1. The extent to which historical dispersal, environmental features and geographic barriers shape the phylogenetic structure and turnover of tree communities in northwestern Amazonia at multiple spatial scales remains poorly understood. 

2. We used 85 floristically standardized 0.1-ha plots (DBH ³ 2.5 cm) distributed in three subregions of northwestern (NW) Amazonia across three main habitat types (floodplain, swamp, terra firme forests), to hypothesize that: i) historical dispersal overcome geographical barriers, which meant low local phylogenetic relatedness and low phylogenetic turnover. ii) Geographical barriers triggered dispersal limitation, causing high local and subregional phylogenetic clustering and high regional phylogenetic turnover. iii) Edaphic properties and flooding were negatively associated to stem size and determined the tree phylogenetic structure and turnover at local and regional scales in Amazon forests.

3. We found that the extent to which environmental or evolutionary features shaped the phylogenetic structure and phylogenetic similarity of tree communities in NW Amazonia was scale dependent. Specifically, we show that the relative importance of environmental factors increases as spatial scale and species pool decreases. Further, we find that these results are generally robust for both adult and juvenile trees. 

Synthesis: Our analysis at the regional (NW Amazon) scale lends support to the idea of Amazonian forests as a large metacommunity primarily structured by historical dispersal at large spatial scales with an increasing importance of environmental factors at finer spatial scales. The convergence of ancestral lineages across habitat types may have been due to the relatively recent formation of geographical barriers that promoted local isolation and allopatric speciation.

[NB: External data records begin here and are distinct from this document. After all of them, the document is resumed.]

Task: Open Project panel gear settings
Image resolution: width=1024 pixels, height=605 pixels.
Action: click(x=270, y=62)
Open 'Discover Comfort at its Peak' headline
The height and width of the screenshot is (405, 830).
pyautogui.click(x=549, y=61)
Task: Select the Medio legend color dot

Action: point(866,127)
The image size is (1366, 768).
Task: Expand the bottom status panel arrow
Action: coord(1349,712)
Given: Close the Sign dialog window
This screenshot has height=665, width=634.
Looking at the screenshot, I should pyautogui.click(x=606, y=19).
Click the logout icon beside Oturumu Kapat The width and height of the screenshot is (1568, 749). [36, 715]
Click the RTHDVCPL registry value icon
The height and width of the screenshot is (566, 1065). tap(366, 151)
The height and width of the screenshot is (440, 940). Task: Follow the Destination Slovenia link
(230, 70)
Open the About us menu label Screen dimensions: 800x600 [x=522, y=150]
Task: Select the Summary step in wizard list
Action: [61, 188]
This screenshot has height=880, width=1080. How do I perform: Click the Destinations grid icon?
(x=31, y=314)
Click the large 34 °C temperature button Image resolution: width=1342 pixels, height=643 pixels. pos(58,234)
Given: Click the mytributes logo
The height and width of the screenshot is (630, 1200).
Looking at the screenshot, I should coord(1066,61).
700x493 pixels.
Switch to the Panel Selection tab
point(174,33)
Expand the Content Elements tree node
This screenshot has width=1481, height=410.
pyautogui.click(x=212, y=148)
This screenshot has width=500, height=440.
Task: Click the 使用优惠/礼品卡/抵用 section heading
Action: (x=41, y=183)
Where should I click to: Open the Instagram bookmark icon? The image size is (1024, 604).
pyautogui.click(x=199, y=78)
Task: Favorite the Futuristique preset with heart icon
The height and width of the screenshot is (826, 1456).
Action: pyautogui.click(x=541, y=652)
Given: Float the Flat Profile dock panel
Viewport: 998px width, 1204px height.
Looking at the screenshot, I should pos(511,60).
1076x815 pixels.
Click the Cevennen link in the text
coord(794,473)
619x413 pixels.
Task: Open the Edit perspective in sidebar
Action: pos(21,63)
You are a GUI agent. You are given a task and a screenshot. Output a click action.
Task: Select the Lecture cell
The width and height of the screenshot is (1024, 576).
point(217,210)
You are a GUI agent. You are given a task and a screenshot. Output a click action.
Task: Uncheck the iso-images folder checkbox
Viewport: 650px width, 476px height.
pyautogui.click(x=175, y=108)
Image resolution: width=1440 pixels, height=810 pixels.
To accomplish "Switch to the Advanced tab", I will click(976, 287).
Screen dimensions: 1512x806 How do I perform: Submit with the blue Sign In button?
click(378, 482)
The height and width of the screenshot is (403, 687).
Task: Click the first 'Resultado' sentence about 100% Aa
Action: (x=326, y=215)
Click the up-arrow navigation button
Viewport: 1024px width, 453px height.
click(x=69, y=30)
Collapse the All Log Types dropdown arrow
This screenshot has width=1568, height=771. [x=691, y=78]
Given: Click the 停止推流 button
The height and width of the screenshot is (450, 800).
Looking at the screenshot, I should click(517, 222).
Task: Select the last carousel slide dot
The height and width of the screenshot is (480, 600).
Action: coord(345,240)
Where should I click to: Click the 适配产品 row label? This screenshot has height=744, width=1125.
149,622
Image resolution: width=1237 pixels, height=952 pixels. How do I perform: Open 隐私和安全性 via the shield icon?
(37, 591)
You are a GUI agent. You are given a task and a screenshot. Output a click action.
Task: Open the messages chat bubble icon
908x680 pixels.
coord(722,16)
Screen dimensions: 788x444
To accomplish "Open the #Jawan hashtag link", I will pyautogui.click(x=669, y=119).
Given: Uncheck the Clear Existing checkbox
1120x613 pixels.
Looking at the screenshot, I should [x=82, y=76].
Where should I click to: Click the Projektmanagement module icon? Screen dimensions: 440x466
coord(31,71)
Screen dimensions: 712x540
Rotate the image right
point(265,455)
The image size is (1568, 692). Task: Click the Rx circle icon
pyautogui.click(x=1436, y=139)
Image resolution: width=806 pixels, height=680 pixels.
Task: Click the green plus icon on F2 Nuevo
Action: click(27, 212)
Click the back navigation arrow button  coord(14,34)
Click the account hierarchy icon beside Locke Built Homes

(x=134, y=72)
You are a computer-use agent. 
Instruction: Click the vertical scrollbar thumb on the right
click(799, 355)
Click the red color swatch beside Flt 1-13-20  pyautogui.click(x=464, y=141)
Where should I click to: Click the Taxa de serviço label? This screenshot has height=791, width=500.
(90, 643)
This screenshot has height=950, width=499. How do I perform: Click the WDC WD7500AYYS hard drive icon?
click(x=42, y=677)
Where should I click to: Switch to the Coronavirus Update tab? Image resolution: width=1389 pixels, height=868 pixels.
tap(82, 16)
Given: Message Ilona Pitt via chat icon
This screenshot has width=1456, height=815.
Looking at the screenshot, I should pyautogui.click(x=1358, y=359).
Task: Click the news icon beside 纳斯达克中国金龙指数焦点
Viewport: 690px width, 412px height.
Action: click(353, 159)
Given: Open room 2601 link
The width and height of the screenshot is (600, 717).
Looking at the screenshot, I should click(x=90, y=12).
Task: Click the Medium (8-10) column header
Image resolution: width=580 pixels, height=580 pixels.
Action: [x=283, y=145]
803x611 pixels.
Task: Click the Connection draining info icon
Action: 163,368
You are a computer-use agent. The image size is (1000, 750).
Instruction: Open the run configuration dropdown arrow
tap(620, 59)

Vegetation sampling and identification of botanical vouchers

A total of 85 0.1-ha plots were established: 35 in Metá-Chiribiquete (Duque et al., 2001; Duque, 2004) and 25 in both Yasuní (Romero-Saltos, Valencia, & Macía, 2001) and Ampiyacu (Grández et al., 2001) (Fig. 1). Plots were rectangular (20 x 50 m) and delimited by compass, tape and stakes from a random starting point respect to topographic conditions (i.e. elevation and slope), with the restriction that the long side of the plot was parallel to the contour line. The plots were located in areas with relatively homogeneous soils and physiognomically uniform forest stands. In each plot, all shrubs, treelets, and trees with DBH ≥ 2.5 cm were numbered and measured with tape. Plots were located in forest that lacked signs of human intervention, except in some swamp plots in the floodplain of the Ampiyacu River in Peru, where few palms had been cut recently to harvest fruits from Mauritia flexuosa L.f. Plots were established at a minimum between-plot distance of 500 m and were mapped with GPS.

In each plot, at least one botanical collection of each morpho-species was collected. The nomenclature of families and genera followed Angiosperm Phylogeny Group version 4 (Chase et al., 2016). Within families or groups of closely allied families, specimens that could not be identified to species because of lack of sufficient diagnostic characteristics, were treated as morpho-species on the basis of simultaneous morphological comparisons with all other specimens in herbarium. Hereafter, we will mostly refer as to species for both morpho-species and species. Botanical identification took place at the herbaria COAH, QCA, QCNE, AMAZ, US MO, NY, and AAU. Vouchers of around 90% of the species and morpho-species described by each independent group were pooled together and compared in MO and AAU between 2000 and 2002.